Donald Trump was pushing the envelope, flirting with the rhetoric of fringe politics and saying things that would get most candidates voted off the campaign island on the first ballot long before he first set foot on the campaign trail.

He was an unapologetic birther. He made public remarks about his sexual exploits. He was once criticized for saying that the operators of Native American casinos "don’t look like Indians to me." But in all of those circumstances — in a pattern that followed him to the 2016 campaign — he remained unrepentant and unapologetic.

It's his style. And he sees no reason to change.

Trump's biggest justification for being blunt, raw and sometimes outright offensive is that it's too time-consuming to be "politically correct."

"To be politically correct just takes too much time," he said in a campaign ad released in January. But exactly what he means by that is a bit muddy.

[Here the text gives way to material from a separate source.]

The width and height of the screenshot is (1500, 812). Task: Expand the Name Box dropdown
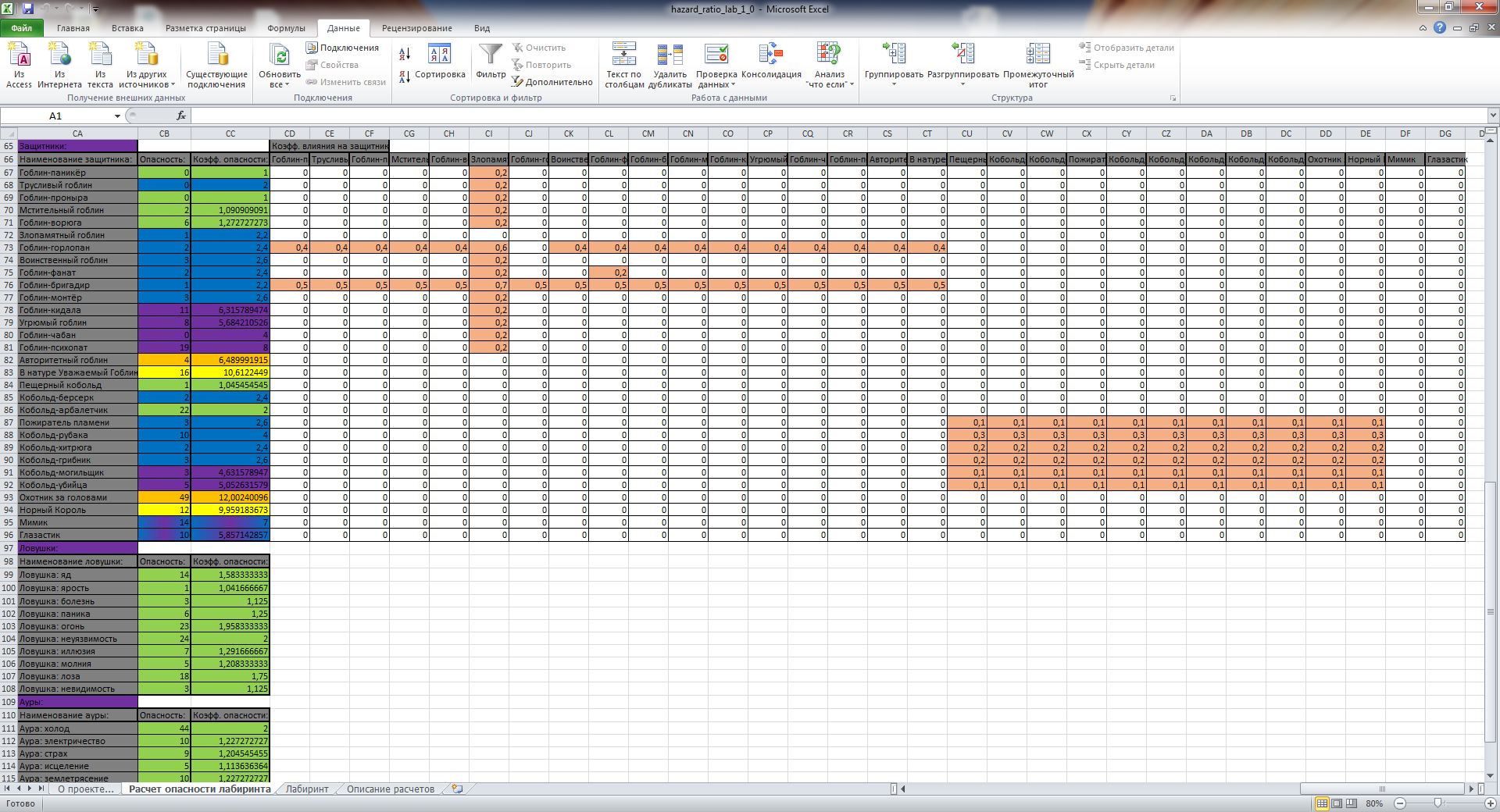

What he seems to mean when he rails against political correctness is that squabbling over words — however offensive they might be — often obscures the real issue at hand. A reporter calls you out for using the term "anchor baby?" Fine, but the real problem is illegal immigration, not your choice of words. People are offended that you suggest banning an entire religion of people from entering the country? Again, fine — the real issue here is national security. Or, at least, that's Trump's argument.

But not all Republicans agree with him. The top-ranking congressional Republican, Rep. Paul Ryan, has spent most of the time since his June 2 endorsement outright criticizing Trump, and a whole list of others are steering clear of the Republican National Convention in a few weeks.

Trump's rhetoric certainly worked during the Republican primary season. The question is whether the general-election swing-state voters he needs share his views on the drawbacks of political correctness.